Happy reading and have a great weekend!

Submission as Weakness

'Holding hands' photo (c) 2009, Quinn Dombrowski - license: http://creativecommons.org/licenses/by-sa/2.0/

Erik and I are coming up on our 8 year anniversary and lately I’ve been reflecting on our early days together. When we were engaged, we spent a lot of time talking and praying about our marriage. Much of this time was focused on our personality differences. I am a natural leader—strong, opinionated, capable and confident. Erik is not a natural leader. He is non-confrontational, servant-hearted, gentle and laid-back.

But we believe he is to be the leader in our home, which means he is being forced to do something counter-intuitive. In taking on the role of leading our family, he is repeatedly shoved out of his natural realm of comfort. I, also, am being forced to do something counter-intuitive. In taking on the role of submissive wife, I am continually repressing what comes naturally to me. (Okay, not always. But sometimes.)

It would make much more sense for us to have a marriage in which there is no set hierarchy or structure. Erik would find fulfillment in exercising his gifts without being forced to do something he finds so difficult. I would find fulfillment in exercising my natural leadership. We would be fulfilled in our work for the Lord.

And if we were called to a life of personal fulfillment, that would make sense. But that’s not what we’re called to. We follow Christ, who told His disciples to set aside their personal ambitions to serve one another, just as even He “came not to be served, but to serve and to give His life as a ransom for many” (Mark 10:45).

Through His life and death, Christ has taught us life is not about self-fulfillment or our rights. And it isn’t even about what I can offer Him. We see this in Philippians 2 as He did not insist on holding onto His full rights as God, but submitted Himself to the will of His Father and became a humble human.

Rather than self-fulfillment, our lives are meant for the glory of God. And trusting a sovereign God means trusting His plan for our marriage—the good design He laid out from the beginning as a foreshadowing of Christ’s relationship with the church.

Now this does not mean I don’t believe in equality. Erik and I are equal in Christ. We have been given the same gift of salvation. I do not hold a lower position in the Kingdom; nor does he hold a higher one. But equality of standing does not require identical roles of service.

What it comes down to for us is this: it would be far easier to do it another way. Erik would not have to lead if he didn’t want to. I would not have to repress leadership if I didn’t want to.

And yet as we look back on our marriage, it is clear to us both that we are more dependent on Christ because of the structure of our marriage. Erik must depend on Christ to lead our home. I must depend on Him to not demand my way or take control.

This dependence is far sweeter than I could have imagined. It is possible only because Jesus Christ came, lived a perfect life, died in submission to the Father, and was raised again. It is possible because He has proven Himself good and trustworthy. It is possible because He showed how strength is made perfect in weakness.

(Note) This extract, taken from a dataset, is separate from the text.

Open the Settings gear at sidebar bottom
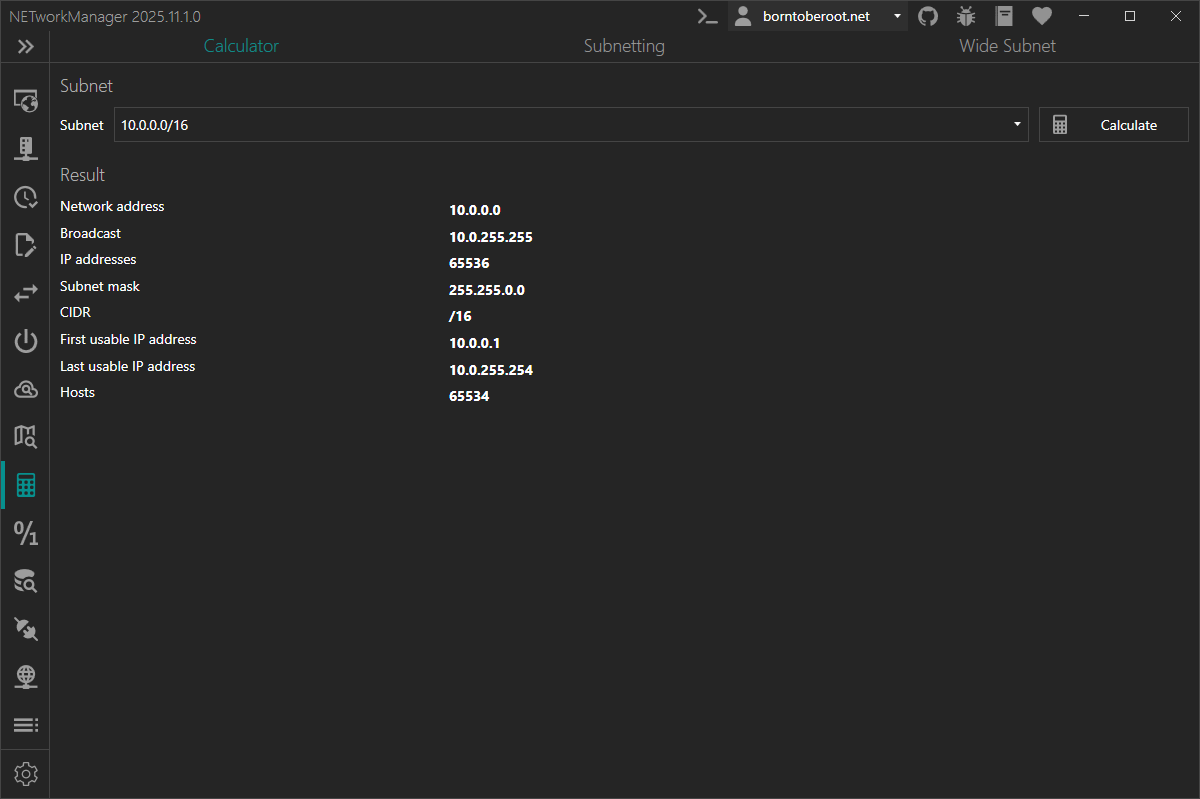This screenshot has width=1200, height=799. pos(25,773)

Therefore, I can be weak and set aside my desire to lead and control, or even to have equal say in all decisions. I can do this because I know strength does not come from me anyway. Real strength comes from abiding in Christ through my weakness.

So I depend on Christ as I submit to my husband. This dependence causes me to stop and pray before speaking. It allows me to rest. It causes me to rejoice at answered prayers. It draws me to Him for comfort when things are not as I wish them to be. And the same One who loves and strengthens me does the same for my husband. What sweet fellowship we have, knowing we are both relying on He who is far greater and more capable than ourselves!

This is not everyone’s story, nor is our marriage perfect. It’s simply my testimony of the way in which God has used my marriage to show me my weakness and His sufficiency. I pray it encourages you today to see Him as sufficient as well.